Anodyne
Sunday, December 10, 2006
 

I Don't Believe It's Even in Your Mind At All

Sunday night, December on the coast, a light rain falling in the streetlights. "[H]e thought he saw a movement, a shadow on the wall, the suggestion of a movement in the orange streetlight. Rain, sleet and snow all seemed to be falling at once." (M. John Harrison, Light). Inside, stacked on top of the glass display cabinets by the cash register, the 2500-odd mass market paperbacks and trade paperbacks that came back from Seattle, whose uneven piles have slipped and slid sideways, creating a buckled, vaguely geological-looking surface of faults and escarpments. "The far-out stuff was in the Far West of the country -- wild, weirdsma, a leather-jacket geology in mirrored shades, with its welded tuffs and Franciscian melange (internally deformed, complex beyond analysis), its slip-strike faults and falling buildings, its boiling springs and fresh volcanics, its extensional disassembling of the earth." (John McPhee, Basin and Range).

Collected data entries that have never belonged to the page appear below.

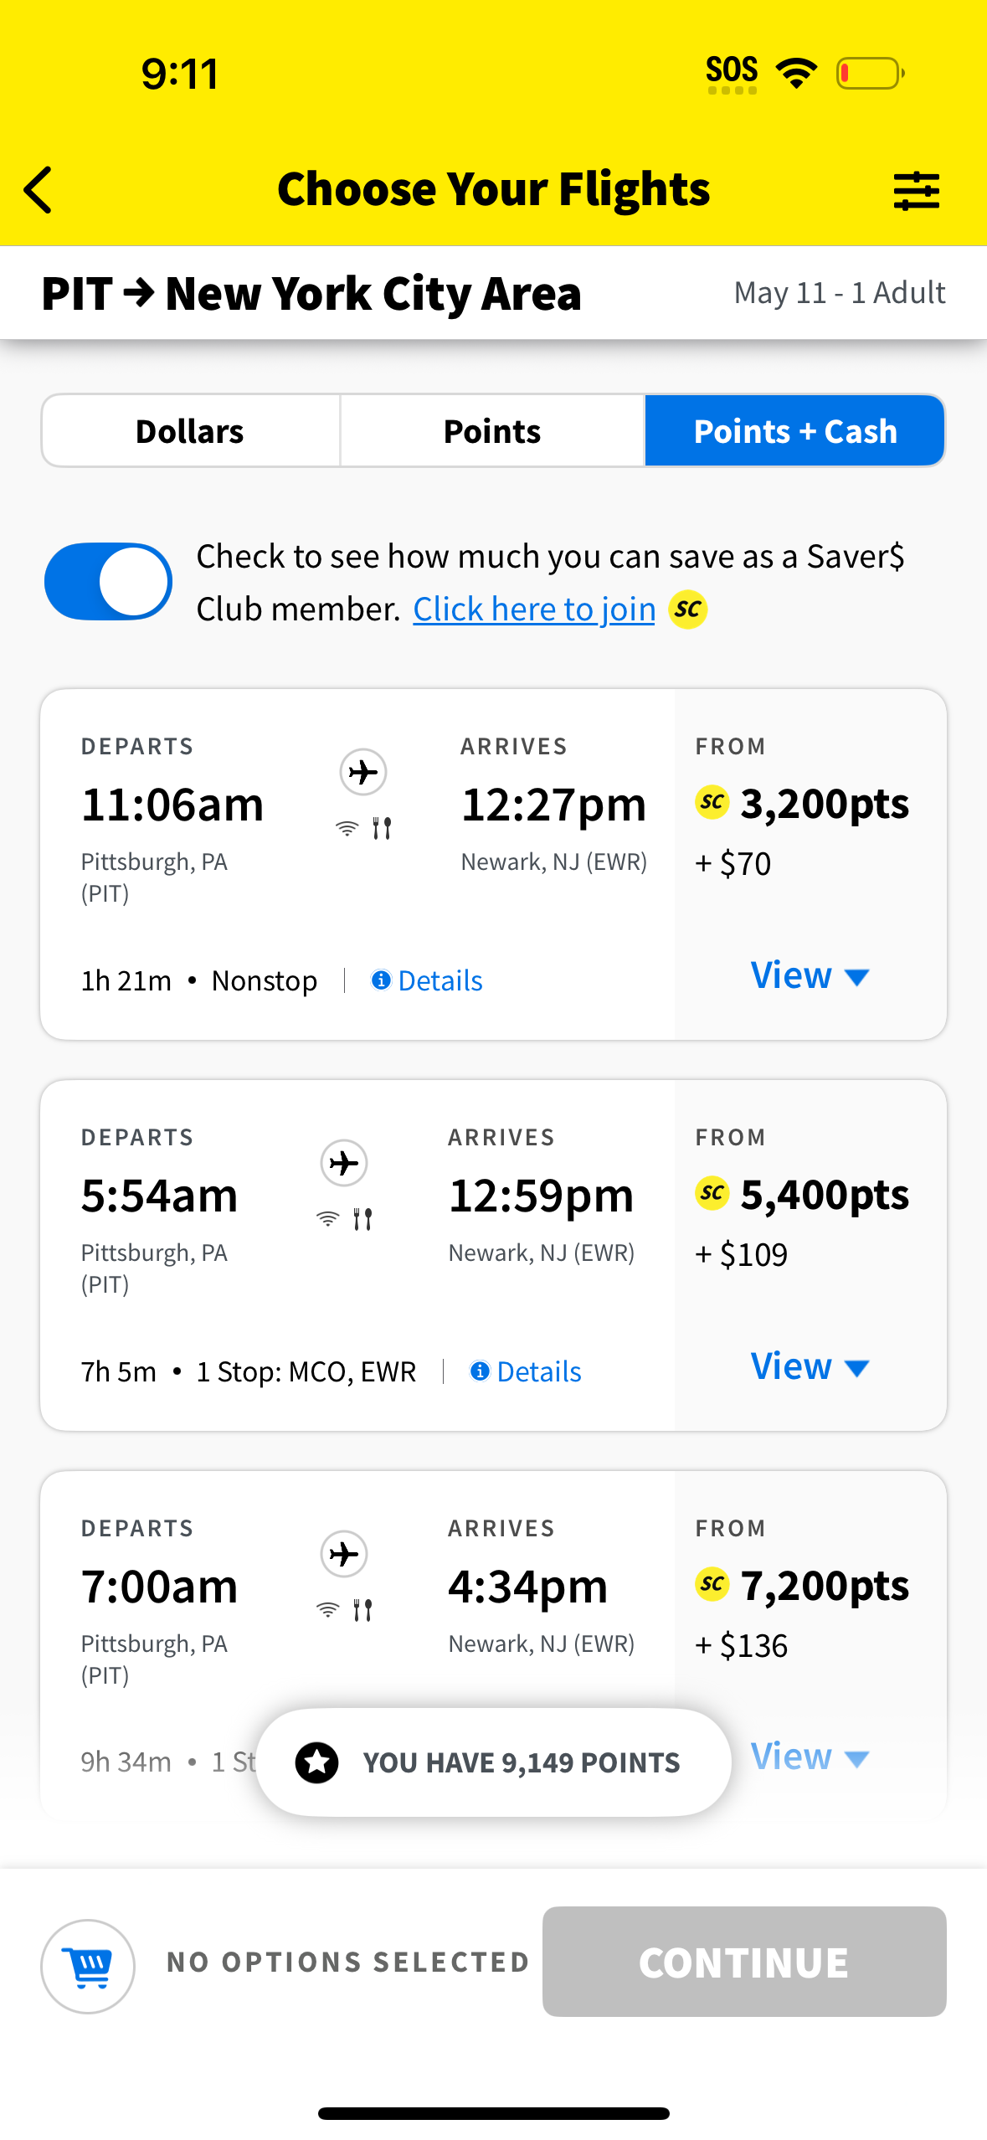Tap the back arrow icon

[39, 190]
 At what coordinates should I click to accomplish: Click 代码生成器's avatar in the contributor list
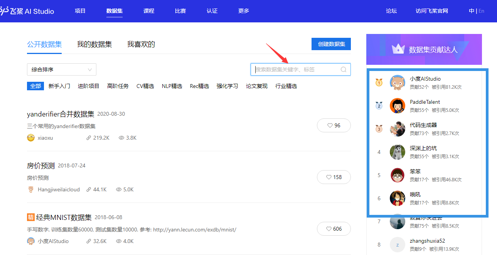pos(398,129)
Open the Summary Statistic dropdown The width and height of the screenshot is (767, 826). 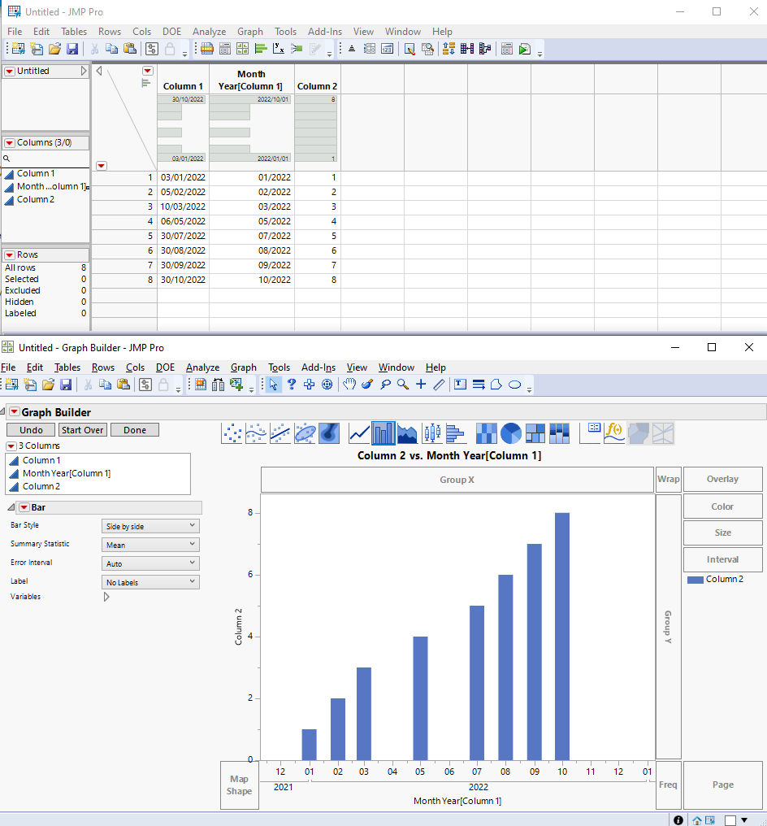150,544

Is McPhee evoking, here, with his phrase "leather-jacket geology," the photograph on the front cover of Smithson's Collected Writings, the surly, pock-skinned autodidact with his aviator glasses and narrow-legged pants, studying his red reflection in the Great Salt Lake's shallows, contained by an interior spiral of his beautiful and very definitely "internally deformed" earthwork, Spiral Jetty? -- I think so.

Disposable tinkling British pop and its non-Googleable lyrics on the stereo (Thus this entry points back at, but doesn't contain, the moment; something within it flashes up and is gone, like a figure moving through a long exposure).